Tout en aidant à servir le mortier de 60, il commande ses hommes et repousse le deuxième assaut. Le
clairon viêt-minh sonne l'offensive pour la troisième fois. Le feu gagne le poste mais, face à la détermination
des chasseurs cambodgiens, les rebelles renoncent à poursuivre la lutte. L'un des combattants d'Ong Tan se
souvient : " Au lever du jour, l'endroit était couvert de sang mais le Drapeau français flottait
toujours sur le poste.
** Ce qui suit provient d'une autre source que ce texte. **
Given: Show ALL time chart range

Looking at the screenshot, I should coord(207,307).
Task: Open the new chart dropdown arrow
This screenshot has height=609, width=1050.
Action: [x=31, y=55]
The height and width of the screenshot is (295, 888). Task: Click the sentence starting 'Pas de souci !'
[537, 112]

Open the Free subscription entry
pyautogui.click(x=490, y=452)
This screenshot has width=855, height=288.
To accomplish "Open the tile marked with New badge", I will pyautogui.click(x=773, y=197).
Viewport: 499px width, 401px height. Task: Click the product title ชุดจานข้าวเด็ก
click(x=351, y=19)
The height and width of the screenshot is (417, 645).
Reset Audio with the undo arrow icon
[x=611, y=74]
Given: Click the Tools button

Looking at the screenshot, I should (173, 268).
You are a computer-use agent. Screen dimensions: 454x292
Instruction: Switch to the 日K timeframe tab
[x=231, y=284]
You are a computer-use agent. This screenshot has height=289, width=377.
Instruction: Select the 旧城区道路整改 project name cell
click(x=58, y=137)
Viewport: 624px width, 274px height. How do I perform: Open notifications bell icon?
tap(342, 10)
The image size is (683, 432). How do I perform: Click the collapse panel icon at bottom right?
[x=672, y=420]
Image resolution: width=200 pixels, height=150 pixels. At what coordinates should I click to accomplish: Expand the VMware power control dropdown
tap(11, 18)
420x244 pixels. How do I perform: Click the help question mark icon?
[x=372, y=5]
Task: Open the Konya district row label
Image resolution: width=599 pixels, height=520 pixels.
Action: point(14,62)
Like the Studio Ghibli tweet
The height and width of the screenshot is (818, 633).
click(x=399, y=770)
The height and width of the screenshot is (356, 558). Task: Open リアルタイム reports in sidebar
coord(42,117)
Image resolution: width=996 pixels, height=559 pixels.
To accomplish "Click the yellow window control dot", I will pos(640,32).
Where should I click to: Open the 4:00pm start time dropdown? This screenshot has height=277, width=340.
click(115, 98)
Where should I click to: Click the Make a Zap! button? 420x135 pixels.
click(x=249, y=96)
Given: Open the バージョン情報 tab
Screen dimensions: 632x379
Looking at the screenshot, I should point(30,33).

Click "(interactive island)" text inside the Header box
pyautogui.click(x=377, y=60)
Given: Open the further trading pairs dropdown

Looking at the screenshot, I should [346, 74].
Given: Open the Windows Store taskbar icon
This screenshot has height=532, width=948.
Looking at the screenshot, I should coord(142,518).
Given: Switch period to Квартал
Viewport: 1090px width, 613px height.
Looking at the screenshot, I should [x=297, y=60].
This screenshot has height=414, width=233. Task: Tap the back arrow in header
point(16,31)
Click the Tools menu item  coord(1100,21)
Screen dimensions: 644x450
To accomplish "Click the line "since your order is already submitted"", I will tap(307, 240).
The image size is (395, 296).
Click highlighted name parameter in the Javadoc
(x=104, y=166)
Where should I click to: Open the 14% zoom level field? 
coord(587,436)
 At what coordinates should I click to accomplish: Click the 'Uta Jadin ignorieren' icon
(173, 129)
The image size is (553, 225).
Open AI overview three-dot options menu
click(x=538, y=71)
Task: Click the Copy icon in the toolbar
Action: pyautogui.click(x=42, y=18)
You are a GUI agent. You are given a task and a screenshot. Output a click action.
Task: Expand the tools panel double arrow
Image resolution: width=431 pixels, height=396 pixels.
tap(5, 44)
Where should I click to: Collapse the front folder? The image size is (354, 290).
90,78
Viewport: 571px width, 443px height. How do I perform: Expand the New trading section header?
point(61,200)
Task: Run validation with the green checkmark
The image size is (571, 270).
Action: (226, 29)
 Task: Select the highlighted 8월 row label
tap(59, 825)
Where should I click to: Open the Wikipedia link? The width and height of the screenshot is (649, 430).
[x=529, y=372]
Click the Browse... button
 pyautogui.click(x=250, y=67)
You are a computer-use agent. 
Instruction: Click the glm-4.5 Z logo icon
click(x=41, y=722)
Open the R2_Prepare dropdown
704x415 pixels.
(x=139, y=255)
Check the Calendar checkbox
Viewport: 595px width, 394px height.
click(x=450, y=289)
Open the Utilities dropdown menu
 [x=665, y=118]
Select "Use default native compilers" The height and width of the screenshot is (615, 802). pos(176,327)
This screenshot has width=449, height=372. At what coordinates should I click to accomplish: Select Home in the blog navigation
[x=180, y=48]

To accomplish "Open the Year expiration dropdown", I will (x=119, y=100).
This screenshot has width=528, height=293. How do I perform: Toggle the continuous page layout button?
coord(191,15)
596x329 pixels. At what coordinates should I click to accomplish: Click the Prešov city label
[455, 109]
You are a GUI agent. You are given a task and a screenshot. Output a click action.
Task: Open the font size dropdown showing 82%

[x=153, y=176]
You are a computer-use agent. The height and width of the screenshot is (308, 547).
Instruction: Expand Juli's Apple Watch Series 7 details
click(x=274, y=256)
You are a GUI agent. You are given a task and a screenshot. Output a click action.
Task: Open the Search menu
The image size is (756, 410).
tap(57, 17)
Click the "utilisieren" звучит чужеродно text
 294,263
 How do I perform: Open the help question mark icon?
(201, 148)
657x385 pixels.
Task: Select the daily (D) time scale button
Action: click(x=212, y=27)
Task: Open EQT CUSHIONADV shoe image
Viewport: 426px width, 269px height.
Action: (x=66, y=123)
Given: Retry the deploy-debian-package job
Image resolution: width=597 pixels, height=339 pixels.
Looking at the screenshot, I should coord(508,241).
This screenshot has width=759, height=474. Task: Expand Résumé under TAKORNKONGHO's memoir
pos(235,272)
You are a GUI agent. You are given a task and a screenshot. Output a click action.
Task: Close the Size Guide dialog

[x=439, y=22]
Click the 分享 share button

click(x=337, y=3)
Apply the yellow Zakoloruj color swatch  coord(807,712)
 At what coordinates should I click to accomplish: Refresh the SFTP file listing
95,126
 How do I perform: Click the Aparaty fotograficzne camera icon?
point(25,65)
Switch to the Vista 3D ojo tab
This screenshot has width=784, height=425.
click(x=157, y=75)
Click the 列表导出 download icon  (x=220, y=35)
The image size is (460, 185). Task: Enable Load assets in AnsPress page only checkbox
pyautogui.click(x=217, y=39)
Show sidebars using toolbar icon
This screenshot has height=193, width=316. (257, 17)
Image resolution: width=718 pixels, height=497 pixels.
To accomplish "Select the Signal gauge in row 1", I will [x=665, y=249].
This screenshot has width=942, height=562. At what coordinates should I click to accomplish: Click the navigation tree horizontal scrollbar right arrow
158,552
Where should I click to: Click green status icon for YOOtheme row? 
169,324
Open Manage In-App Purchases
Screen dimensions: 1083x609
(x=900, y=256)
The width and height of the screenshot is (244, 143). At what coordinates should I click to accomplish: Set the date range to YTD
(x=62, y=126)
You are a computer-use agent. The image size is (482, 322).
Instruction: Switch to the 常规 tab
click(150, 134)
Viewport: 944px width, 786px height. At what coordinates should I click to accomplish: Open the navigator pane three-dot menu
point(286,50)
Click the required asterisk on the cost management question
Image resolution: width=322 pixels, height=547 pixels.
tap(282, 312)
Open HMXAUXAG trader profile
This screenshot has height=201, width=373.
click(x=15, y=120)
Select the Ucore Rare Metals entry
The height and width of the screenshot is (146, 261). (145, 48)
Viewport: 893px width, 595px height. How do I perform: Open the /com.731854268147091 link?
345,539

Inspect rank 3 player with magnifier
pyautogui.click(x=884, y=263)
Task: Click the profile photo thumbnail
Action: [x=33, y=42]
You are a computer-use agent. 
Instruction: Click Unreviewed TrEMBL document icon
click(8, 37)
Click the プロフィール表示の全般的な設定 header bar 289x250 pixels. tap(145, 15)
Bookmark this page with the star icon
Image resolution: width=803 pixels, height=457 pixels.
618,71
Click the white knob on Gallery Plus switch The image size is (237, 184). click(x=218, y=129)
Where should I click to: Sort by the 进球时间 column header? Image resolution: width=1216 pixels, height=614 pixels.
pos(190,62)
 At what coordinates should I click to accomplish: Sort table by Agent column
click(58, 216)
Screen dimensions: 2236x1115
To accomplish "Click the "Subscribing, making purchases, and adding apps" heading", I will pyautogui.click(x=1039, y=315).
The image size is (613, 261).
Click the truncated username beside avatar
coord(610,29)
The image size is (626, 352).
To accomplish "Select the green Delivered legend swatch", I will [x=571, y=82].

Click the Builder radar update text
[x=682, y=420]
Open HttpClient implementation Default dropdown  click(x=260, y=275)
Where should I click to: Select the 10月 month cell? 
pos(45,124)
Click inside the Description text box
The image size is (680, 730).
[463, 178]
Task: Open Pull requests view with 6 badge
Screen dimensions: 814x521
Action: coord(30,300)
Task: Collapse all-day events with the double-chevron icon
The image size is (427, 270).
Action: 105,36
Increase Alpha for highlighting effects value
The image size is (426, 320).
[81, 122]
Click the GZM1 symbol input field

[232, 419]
Sur les quarante et un que nous étions, seule une poignée s'en est sortie " .
Blessé trois fois au cours de ces combats furieux, le sergent-chef Pasquier a reçu la Médaille militaire pour
sa conduite héroïque.
Après la chute de Diên Biên Phu, le commando Pasquier participe aux dernières opérations de
contrôle de la Cochinchine. Le 15 mai 1954, dans un village de la Plaine des Joncs, un piège abandonné par
l'adversaire explose. André Pasquier est grièvement blessé. Malgré les soins qui lui sont prodigués à l'hôpital
de Saigon, son état s'aggrave et le 19 mai 1954, il s'éteint doucement entouré du personnel médical. Il avait
27 ans. Modèle de bravoure et de générosité, le sergent-chef Pasquier a fait le sacrifice de sa vie au sein
d'une unité qui avait pris pied sur une terre lointaine. La Légion d'honneur est venue rendre hommage à ce
soldat exceptionnel qui a donné jusqu'au bout la preuve de son courage au service de la France.